[[ Document text open ]]

Root Canal Treatment
Root canal treatment can save an infected tooth from otherwise certain extraction—it’s a proven procedure that will leave your mouth healthy and strong while restoring its natural appearance.
Root Canal Treatment
A tooth’s inner structure consists of a soft, delicate material called the pulp. This material is normally protected by the tough enamel material that surrounds it. However, a potentially serious infection can occur if harmful bacteria are able to access the inside pulp. This happens occasionally due to deep cavities or unexpected injuries. If you don’t receive treatment, you could likely lose your tooth. Root canal treatment is a great solution to overcome a serious inner tooth infection.
What is a root canal?
A root canal is a procedure used to save a tooth when the tissue, blood vessels, and nerves inside of a tooth have become inflamed. In order to save the tooth and remove the pain, the dentist has to remove infected and diseased tissue. Then the infected area is cleaned out and the canal inside is medicated so the surrounding area is able to heal.

[[ Document text closed ]]

▶ _Task set_
**a.** Decide whether each statement below agrees with the root canal treatment text. Answer yes or no for each, and quote the deciding words.
(i) The pulp is normally protected by the enamel around it.
(ii) Bacteria frequently reach the pulp because of deep cavities.
(iii) During a root canal, infected and diseased tissue is removed before the canal is medicated.
**b.** Repeat the root canal treatment text, starting with "A root canal is" and going on through "able to heal.".
**c.** Pick up the root canal treatment text after its final sentence and continue it.

[[ Given entries open ]]

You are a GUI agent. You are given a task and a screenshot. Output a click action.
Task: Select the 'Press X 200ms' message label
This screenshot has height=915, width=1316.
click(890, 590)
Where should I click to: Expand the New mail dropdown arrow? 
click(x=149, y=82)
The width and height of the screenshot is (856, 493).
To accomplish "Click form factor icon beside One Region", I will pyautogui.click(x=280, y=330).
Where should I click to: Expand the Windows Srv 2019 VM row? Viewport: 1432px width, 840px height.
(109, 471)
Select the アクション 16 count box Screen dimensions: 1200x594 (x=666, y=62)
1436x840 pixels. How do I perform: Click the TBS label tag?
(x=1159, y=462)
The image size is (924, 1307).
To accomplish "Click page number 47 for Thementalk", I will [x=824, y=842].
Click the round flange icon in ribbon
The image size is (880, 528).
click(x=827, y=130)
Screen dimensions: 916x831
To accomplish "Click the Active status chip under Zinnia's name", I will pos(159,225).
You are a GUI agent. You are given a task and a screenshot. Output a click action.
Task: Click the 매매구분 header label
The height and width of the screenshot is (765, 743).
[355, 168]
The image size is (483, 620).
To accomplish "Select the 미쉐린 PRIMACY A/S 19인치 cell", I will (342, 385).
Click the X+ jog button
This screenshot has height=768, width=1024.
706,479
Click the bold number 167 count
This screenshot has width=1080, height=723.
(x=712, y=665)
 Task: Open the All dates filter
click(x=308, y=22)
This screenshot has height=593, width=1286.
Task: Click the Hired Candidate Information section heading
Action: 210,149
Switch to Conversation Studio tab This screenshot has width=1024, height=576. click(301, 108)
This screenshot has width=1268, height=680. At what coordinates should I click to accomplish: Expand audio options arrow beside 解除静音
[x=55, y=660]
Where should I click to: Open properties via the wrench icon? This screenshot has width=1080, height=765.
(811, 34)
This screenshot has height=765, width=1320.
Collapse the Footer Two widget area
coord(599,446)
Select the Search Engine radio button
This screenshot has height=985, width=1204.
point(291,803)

[[ Given entries closed ]]

▶ _Written responses_
**a.**
(i) Yes: "This material is normally protected by the tough enamel material that surrounds it."
(ii) No: "This happens occasionally due to deep cavities or unexpected injuries."
(iii) Yes: "the dentist has to remove infected and diseased tissue. Then the infected area is cleaned out and the canal inside is medicated so the surrounding area is able to heal."

**b.**
A root canal is a procedure used to save a tooth when the tissue, blood vessels, and nerves inside of a tooth have become inflamed. In order to save the tooth and remove the pain, the dentist has to remove infected and diseased tissue. Then the infected area is cleaned out and the canal inside is medicated so the surrounding area is able to heal.

**c.**
Root Canal Symptoms
A patient suffering from an infected root canal will almost certainly recognize that there is something wrong. They will usually be in severe pain and will notice the following symptoms:
- Severe and intense toothaches that won’t go away
- Sensitivity to hot and cold foods and drinks
- Swollen and tender lymph nodes
- Recurring abscesses on the gums
Generally, but not always, a crown will need to be placed after the root canal treatment is complete in order to protect the tooth from any further damage.
How long does a root canal take?
Root canal treatment starts with digital X-rays to determine the extent of the damage. Then, generally, sedation is provided for comfort as the dentist accesses the tooth’s inner structure from the top. They carefully clean out an infectious material to leave the tooth as a hollowed-out structure. Then an antimicrobial liquid flushes out the root canals down to the jawbone. The tooth is then treated with a medicated filling substance to offer support and strength and to help the tooth heal in a timely manner. To protect the tooth, a dental crown is placed over the structure to prevent fractures and breakages. This entire process takes 30 to 60 minutes to complete, on average. If you are having treatment on a larger tooth with multiple roots, it can take up to an hour and a half.
Do root canals hurt?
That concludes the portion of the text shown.